(Stored records)
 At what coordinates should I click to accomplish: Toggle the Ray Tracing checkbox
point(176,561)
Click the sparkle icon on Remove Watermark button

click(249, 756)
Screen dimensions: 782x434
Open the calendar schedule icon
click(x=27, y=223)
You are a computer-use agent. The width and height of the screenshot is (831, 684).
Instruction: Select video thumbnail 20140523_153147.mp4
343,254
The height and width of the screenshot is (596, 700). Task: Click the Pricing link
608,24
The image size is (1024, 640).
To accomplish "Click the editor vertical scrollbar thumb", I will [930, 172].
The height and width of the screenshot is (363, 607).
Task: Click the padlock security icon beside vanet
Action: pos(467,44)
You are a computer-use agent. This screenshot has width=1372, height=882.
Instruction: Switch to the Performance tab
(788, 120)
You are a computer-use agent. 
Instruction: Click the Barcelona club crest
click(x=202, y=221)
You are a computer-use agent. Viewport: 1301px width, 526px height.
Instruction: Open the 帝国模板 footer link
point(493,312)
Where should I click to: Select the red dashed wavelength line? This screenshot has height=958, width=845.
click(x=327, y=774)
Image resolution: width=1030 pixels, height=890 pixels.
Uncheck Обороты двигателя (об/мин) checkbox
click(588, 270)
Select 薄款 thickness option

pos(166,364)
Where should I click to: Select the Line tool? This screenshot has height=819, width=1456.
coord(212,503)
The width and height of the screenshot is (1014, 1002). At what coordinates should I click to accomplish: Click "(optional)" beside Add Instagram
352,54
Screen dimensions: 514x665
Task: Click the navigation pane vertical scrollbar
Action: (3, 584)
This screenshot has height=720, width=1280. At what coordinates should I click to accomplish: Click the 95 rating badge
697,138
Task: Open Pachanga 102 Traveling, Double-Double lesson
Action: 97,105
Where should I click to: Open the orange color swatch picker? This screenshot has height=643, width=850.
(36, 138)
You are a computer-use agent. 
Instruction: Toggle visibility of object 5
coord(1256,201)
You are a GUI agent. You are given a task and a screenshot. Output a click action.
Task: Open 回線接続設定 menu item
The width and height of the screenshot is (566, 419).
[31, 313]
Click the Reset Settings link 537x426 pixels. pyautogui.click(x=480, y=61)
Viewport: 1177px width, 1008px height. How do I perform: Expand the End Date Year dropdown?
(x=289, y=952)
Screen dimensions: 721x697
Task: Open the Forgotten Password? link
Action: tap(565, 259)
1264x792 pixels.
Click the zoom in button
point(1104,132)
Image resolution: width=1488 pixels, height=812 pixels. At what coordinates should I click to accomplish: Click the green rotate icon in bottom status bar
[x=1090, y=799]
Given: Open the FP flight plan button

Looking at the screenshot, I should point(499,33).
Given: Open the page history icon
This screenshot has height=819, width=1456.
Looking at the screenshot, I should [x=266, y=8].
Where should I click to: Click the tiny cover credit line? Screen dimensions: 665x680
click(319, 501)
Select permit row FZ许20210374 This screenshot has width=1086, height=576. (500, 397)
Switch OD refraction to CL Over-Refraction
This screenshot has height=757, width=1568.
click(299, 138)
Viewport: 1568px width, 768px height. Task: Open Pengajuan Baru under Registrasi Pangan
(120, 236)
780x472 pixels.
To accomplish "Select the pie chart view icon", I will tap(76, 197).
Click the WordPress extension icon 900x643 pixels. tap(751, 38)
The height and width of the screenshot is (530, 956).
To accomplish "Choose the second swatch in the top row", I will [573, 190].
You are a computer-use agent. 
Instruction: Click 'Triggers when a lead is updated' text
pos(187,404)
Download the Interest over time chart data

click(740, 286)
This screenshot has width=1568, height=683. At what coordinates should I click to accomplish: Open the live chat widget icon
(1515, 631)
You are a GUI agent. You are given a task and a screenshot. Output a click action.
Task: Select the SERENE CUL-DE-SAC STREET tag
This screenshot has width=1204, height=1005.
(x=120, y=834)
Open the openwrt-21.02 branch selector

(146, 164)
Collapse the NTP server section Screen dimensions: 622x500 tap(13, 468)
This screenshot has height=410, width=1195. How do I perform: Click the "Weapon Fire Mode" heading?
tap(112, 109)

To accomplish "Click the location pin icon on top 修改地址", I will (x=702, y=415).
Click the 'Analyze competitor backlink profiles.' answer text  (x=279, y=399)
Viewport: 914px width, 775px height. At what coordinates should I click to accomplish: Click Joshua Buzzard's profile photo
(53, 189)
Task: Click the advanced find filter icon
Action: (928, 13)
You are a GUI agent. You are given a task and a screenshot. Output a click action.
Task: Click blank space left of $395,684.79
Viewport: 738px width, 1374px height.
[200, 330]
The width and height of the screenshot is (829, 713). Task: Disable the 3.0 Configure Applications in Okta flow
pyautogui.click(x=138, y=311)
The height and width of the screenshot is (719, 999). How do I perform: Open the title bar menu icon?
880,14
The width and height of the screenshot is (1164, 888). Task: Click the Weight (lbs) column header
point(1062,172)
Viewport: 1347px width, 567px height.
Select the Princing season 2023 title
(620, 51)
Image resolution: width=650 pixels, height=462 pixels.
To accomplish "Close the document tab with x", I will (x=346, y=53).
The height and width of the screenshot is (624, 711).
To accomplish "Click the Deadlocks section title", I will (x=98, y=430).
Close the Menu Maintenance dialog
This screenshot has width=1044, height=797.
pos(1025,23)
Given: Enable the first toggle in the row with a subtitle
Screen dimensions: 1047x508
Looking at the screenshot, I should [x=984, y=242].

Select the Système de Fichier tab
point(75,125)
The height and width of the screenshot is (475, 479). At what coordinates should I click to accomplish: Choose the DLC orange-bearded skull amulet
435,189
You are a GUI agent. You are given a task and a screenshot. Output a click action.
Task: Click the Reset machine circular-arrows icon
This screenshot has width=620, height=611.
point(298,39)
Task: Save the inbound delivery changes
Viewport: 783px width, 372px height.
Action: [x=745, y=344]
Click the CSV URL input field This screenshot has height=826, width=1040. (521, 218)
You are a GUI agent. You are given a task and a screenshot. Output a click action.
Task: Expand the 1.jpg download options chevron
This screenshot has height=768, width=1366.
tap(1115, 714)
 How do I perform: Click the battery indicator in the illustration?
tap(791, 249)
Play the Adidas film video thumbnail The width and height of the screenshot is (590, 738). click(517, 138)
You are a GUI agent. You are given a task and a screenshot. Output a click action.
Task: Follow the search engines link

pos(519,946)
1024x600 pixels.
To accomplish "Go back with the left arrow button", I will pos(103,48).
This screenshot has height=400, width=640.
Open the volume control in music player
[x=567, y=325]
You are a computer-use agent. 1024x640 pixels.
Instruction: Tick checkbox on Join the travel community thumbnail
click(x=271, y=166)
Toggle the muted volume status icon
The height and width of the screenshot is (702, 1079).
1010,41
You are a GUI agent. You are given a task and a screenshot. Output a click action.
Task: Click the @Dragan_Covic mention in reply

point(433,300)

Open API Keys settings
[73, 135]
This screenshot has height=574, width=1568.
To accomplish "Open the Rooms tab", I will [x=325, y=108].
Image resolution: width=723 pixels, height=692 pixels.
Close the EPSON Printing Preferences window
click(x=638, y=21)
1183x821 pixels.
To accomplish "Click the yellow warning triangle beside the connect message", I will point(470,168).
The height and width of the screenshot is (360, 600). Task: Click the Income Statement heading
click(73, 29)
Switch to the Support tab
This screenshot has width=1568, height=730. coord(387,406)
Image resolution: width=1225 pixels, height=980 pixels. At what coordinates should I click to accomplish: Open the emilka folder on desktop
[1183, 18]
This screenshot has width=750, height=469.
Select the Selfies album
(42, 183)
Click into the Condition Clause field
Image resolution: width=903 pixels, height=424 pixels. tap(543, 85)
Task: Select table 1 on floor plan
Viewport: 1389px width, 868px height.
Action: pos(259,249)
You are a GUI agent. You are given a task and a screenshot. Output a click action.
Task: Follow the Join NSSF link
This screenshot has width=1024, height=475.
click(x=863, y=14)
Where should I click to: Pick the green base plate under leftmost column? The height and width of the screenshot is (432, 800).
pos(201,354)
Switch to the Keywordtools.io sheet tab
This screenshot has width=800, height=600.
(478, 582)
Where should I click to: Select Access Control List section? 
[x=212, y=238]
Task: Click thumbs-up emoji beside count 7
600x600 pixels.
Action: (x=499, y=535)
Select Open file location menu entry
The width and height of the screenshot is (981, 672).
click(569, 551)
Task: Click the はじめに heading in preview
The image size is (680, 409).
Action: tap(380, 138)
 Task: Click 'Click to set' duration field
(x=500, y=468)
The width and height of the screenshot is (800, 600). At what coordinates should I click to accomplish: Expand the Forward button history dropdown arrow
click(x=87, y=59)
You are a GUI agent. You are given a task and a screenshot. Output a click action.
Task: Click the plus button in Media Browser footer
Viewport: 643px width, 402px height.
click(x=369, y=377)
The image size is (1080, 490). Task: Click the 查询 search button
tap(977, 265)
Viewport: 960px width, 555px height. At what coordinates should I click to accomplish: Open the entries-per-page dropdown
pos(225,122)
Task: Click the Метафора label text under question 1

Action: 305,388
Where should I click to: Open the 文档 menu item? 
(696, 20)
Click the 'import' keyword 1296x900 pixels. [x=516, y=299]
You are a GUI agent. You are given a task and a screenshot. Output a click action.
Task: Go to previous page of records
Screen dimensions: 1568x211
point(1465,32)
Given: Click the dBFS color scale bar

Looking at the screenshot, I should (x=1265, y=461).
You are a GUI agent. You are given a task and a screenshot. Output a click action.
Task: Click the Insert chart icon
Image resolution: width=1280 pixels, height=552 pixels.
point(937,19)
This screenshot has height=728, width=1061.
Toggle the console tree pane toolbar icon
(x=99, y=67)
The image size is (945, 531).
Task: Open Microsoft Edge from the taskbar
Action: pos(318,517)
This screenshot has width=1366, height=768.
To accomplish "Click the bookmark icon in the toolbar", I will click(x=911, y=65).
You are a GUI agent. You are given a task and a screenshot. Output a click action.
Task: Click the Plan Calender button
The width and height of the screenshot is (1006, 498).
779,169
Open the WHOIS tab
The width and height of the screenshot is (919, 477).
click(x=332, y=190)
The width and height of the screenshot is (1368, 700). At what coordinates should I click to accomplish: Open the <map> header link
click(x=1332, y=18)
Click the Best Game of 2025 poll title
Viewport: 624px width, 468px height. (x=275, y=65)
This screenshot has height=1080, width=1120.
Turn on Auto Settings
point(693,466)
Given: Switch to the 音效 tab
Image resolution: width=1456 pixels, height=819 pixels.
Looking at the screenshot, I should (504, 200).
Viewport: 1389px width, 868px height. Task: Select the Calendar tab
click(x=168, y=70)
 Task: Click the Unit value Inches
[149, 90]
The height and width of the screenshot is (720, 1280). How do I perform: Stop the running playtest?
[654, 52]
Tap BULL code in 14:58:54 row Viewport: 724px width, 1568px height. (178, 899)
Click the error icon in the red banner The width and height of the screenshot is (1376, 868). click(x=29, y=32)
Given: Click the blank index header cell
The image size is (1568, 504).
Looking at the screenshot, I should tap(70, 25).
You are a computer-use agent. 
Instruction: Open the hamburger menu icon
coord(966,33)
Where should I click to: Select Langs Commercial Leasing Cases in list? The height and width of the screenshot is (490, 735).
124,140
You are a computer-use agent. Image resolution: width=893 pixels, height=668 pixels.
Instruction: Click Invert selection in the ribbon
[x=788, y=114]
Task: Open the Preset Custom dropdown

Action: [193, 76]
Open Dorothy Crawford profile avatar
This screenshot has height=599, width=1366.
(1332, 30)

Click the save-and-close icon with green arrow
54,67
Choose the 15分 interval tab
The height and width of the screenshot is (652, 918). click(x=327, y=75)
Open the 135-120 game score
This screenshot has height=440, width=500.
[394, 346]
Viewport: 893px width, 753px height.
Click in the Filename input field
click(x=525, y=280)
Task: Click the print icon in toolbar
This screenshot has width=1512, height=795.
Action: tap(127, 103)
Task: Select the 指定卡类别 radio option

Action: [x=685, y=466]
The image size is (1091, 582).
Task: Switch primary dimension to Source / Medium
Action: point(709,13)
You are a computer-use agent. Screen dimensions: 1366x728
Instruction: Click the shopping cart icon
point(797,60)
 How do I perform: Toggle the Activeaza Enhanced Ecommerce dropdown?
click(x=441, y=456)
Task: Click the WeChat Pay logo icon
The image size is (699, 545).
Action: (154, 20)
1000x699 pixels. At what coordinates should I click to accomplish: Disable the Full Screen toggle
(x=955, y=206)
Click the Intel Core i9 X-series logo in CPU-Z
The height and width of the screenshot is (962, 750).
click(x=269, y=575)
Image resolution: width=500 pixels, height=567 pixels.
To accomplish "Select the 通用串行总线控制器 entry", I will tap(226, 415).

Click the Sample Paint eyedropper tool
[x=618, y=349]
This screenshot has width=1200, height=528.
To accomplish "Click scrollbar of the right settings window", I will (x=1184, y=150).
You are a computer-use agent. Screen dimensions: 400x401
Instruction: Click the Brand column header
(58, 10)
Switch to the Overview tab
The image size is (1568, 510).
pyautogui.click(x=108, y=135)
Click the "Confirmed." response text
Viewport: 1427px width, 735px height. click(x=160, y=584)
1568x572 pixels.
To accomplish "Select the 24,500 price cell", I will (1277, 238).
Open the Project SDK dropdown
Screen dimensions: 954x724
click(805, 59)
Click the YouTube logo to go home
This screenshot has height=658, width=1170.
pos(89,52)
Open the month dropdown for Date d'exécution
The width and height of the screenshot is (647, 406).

■ WHAT IS BEING ASKED
Write out, from the lines above, only those from the line with "Given: Open the page history icon" to the line with "Task: Click blank space left of $395,684.79", exactly as given, including the first and the last.

■ TASK RESPONSE
Given: Open the page history icon
This screenshot has height=819, width=1456.
Looking at the screenshot, I should [x=266, y=8].
Where should I click to: Click the tiny cover credit line? Screen dimensions: 665x680
click(319, 501)
Select permit row FZ许20210374 This screenshot has width=1086, height=576. (500, 397)
Switch OD refraction to CL Over-Refraction
This screenshot has height=757, width=1568.
click(299, 138)
Viewport: 1568px width, 768px height. Task: Open Pengajuan Baru under Registrasi Pangan
(120, 236)
780x472 pixels.
To accomplish "Select the pie chart view icon", I will tap(76, 197).
Click the WordPress extension icon 900x643 pixels. tap(751, 38)
The height and width of the screenshot is (530, 956).
To accomplish "Choose the second swatch in the top row", I will [573, 190].
You are a computer-use agent. 
Instruction: Click 'Triggers when a lead is updated' text
pos(187,404)
Download the Interest over time chart data

click(740, 286)
This screenshot has width=1568, height=683. At what coordinates should I click to accomplish: Open the live chat widget icon
(1515, 631)
You are a GUI agent. You are given a task and a screenshot. Output a click action.
Task: Select the SERENE CUL-DE-SAC STREET tag
This screenshot has width=1204, height=1005.
(x=120, y=834)
Open the openwrt-21.02 branch selector

(146, 164)
Collapse the NTP server section Screen dimensions: 622x500 tap(13, 468)
This screenshot has height=410, width=1195. How do I perform: Click the "Weapon Fire Mode" heading?
tap(112, 109)

To accomplish "Click the location pin icon on top 修改地址", I will (x=702, y=415).
Click the 'Analyze competitor backlink profiles.' answer text  (x=279, y=399)
Viewport: 914px width, 775px height. At what coordinates should I click to accomplish: Click Joshua Buzzard's profile photo
(53, 189)
Task: Click the advanced find filter icon
Action: (928, 13)
You are a GUI agent. You are given a task and a screenshot. Output a click action.
Task: Click blank space left of $395,684.79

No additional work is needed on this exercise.